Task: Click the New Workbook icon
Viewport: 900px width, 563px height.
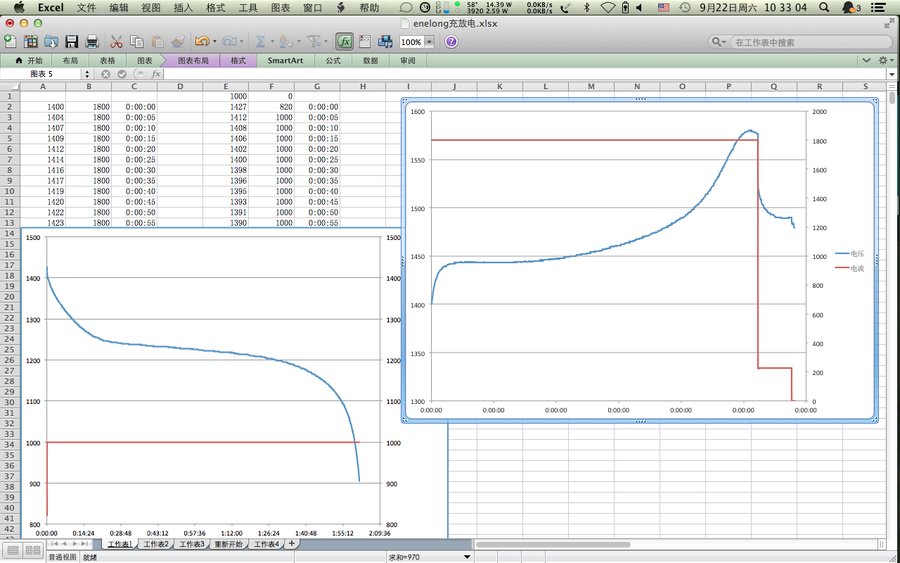Action: point(10,42)
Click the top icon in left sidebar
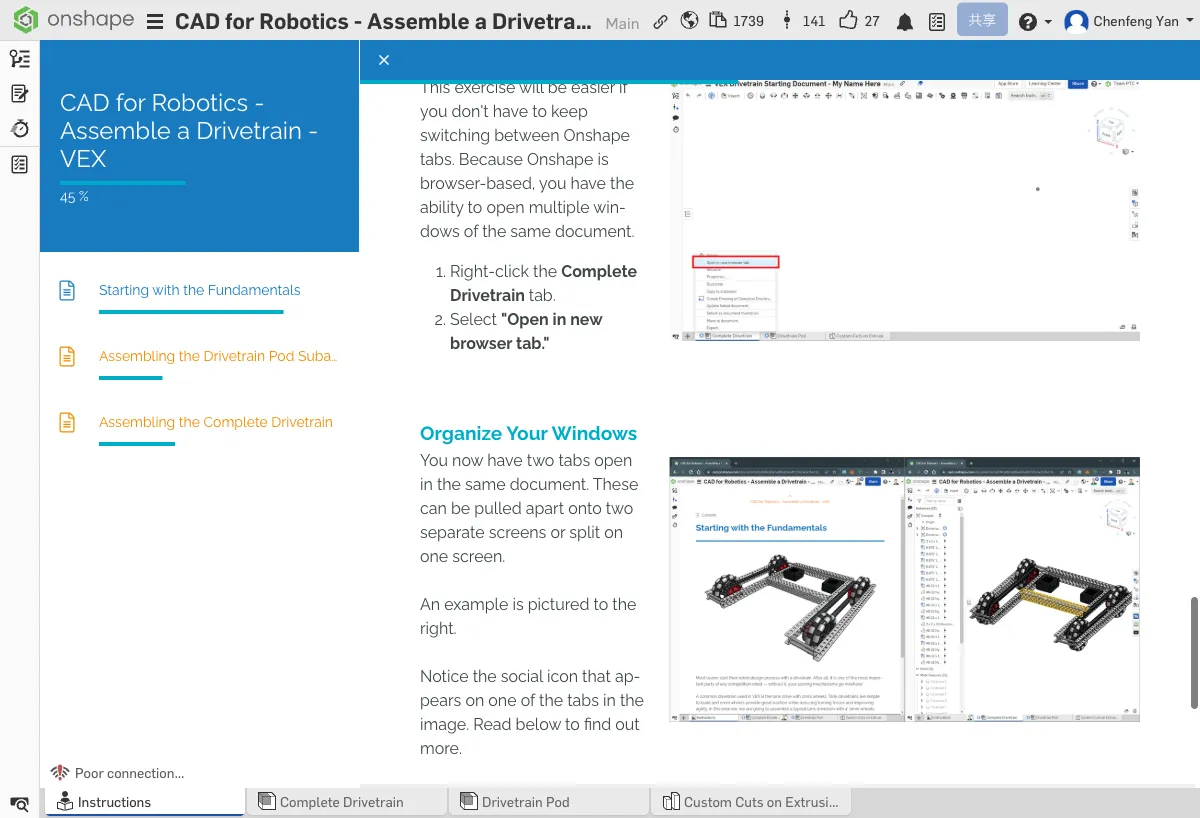The height and width of the screenshot is (818, 1200). pos(19,59)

= = =

Pick out each line above that contains the string "Click". Copy every such line in full.

## SOLUTION TO THE EXERCISE:
Task: Click the New Workbook icon
Click the top icon in left sidebar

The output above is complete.